### Çalışma talimatı
"Select the 0.00036700 commission total" ifadesinin geçtiği satırdan başlayıp son satıra kadar, iki uçtaki satırlar da dahil, bütün satırları aynen yazın. Resimleri cevaba eklemeyin.
┄┄┄┄┄┄┄┄┄┄┄┄┄┄┄┄┄┄┄┄
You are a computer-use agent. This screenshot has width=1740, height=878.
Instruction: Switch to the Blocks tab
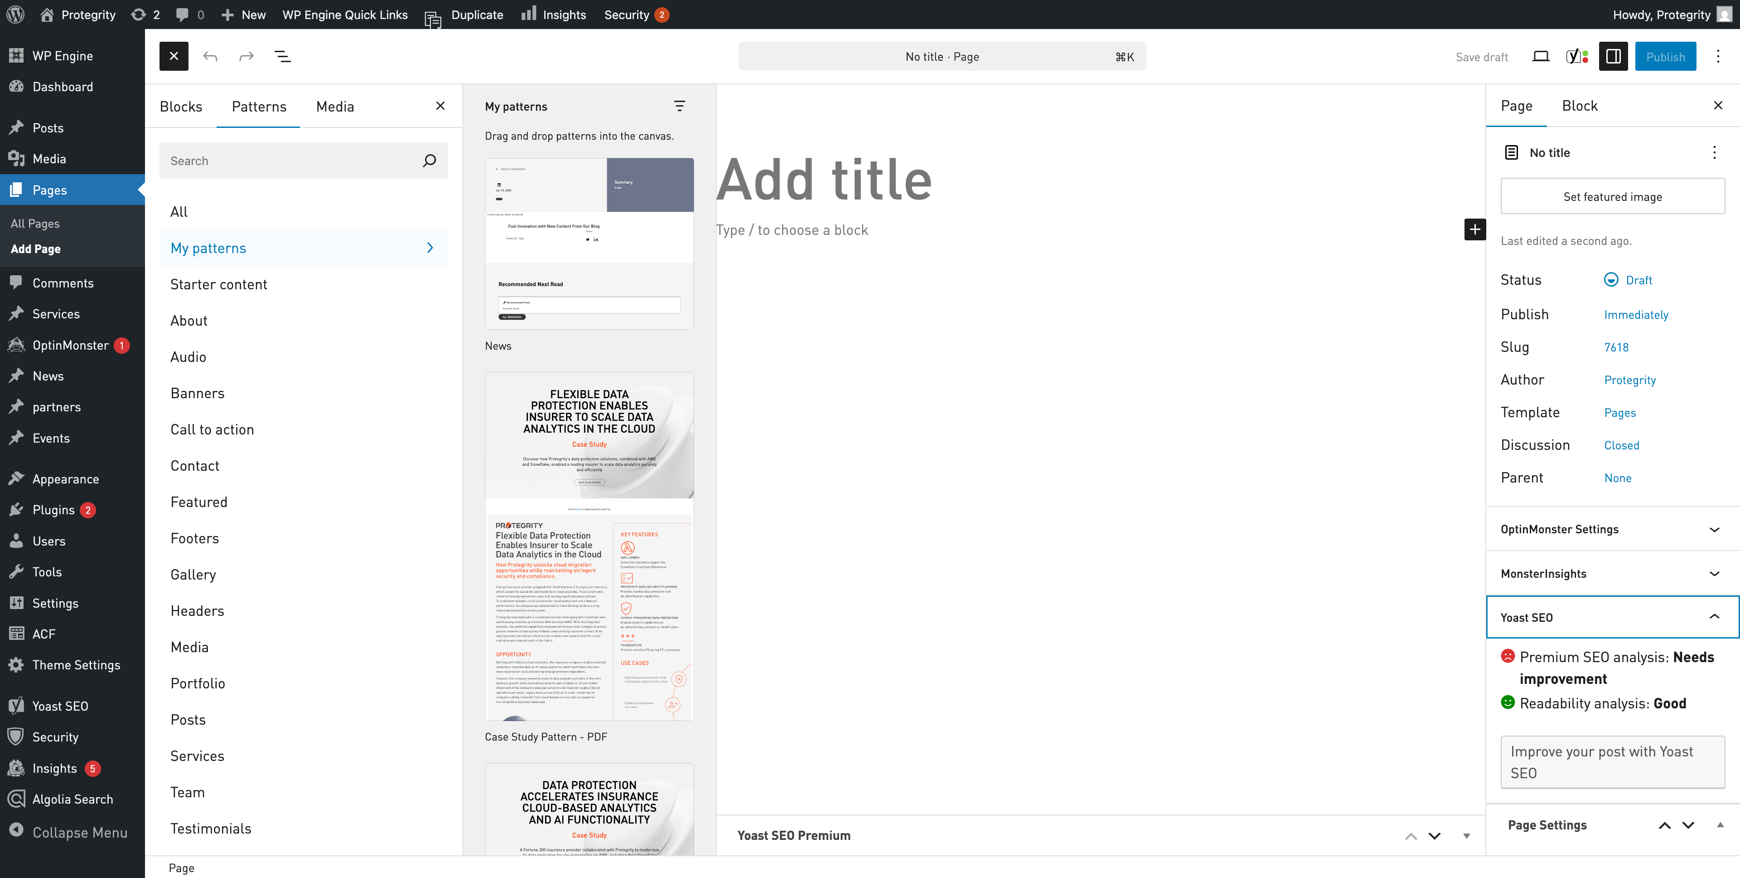(181, 107)
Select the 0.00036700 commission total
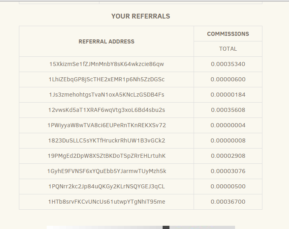The image size is (289, 229). [228, 202]
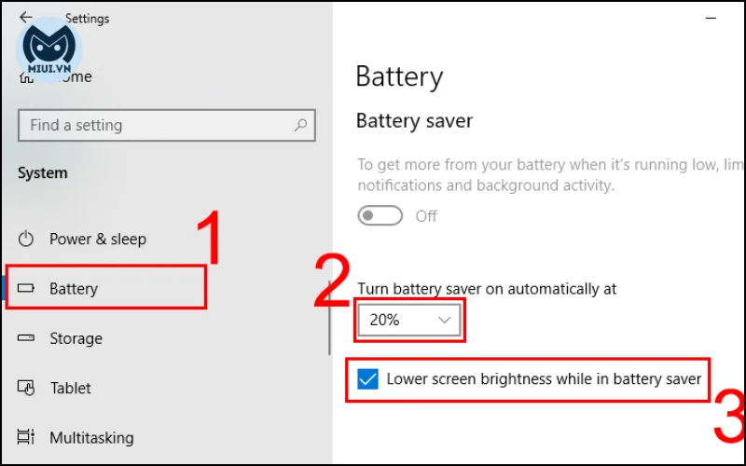Click the chevron arrow in 20% combo box
Screen dimensions: 746x466
click(445, 320)
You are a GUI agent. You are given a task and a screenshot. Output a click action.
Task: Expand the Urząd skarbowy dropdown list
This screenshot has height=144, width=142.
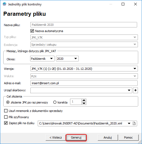[x=129, y=90]
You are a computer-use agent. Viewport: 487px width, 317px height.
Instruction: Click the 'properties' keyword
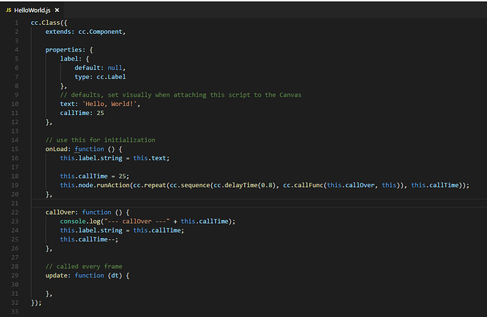click(x=64, y=50)
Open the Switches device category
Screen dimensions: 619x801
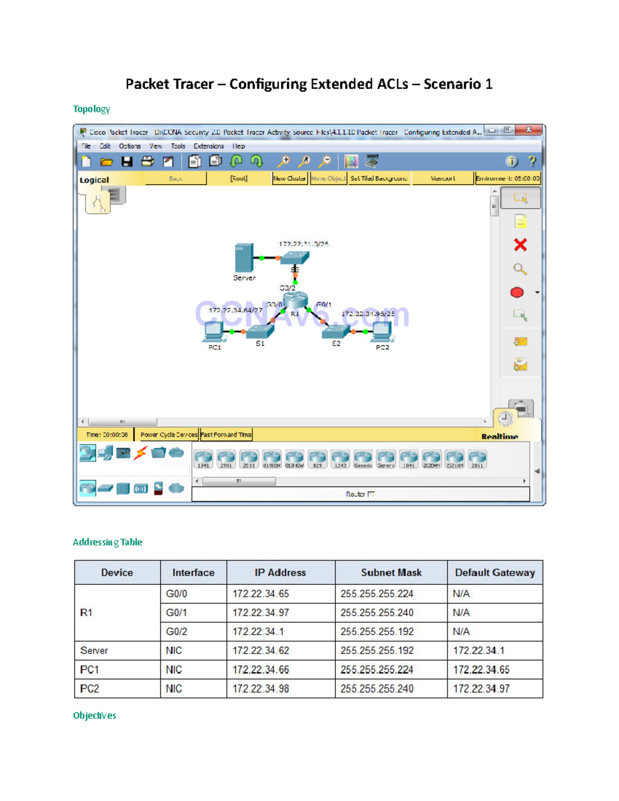coord(105,487)
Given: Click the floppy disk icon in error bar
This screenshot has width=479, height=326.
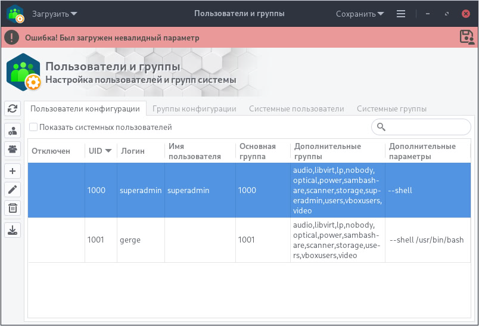Looking at the screenshot, I should [x=466, y=37].
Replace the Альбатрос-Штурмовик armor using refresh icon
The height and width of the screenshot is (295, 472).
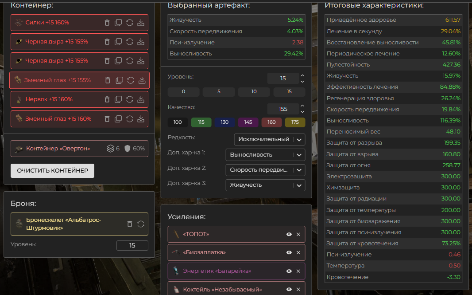141,224
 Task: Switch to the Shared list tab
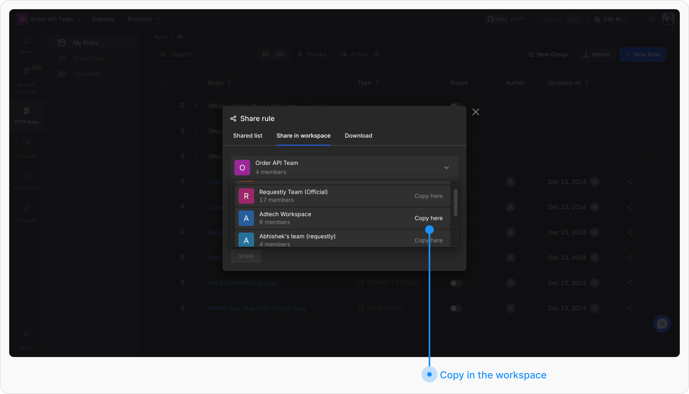pyautogui.click(x=247, y=136)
┄┄┄┄┄┄┄┄┄┄┄┄┄┄┄┄┄┄┄┄
### Çözülmüş örnek
Select the 0.00036700 commission total
The image size is (289, 229). [228, 202]
Click the chevron arrow in 20% combo box
Screen dimensions: 746x466
click(445, 320)
You are a GUI agent. You are given a task and a screenshot. Output a click action.
Task: Expand the Urząd skarbowy dropdown list
This screenshot has height=144, width=142.
[x=129, y=90]
You are a computer-use agent. Viewport: 487px width, 317px height.
Instruction: Click the 'properties' keyword
click(x=64, y=50)
Open the Switches device category
Screen dimensions: 619x801
coord(105,487)
Given: Click the floppy disk icon in error bar
This screenshot has width=479, height=326.
Looking at the screenshot, I should [x=466, y=37].
Replace the Альбатрос-Штурмовик armor using refresh icon
The height and width of the screenshot is (295, 472).
141,224
 Task: Switch to the Shared list tab
pyautogui.click(x=247, y=136)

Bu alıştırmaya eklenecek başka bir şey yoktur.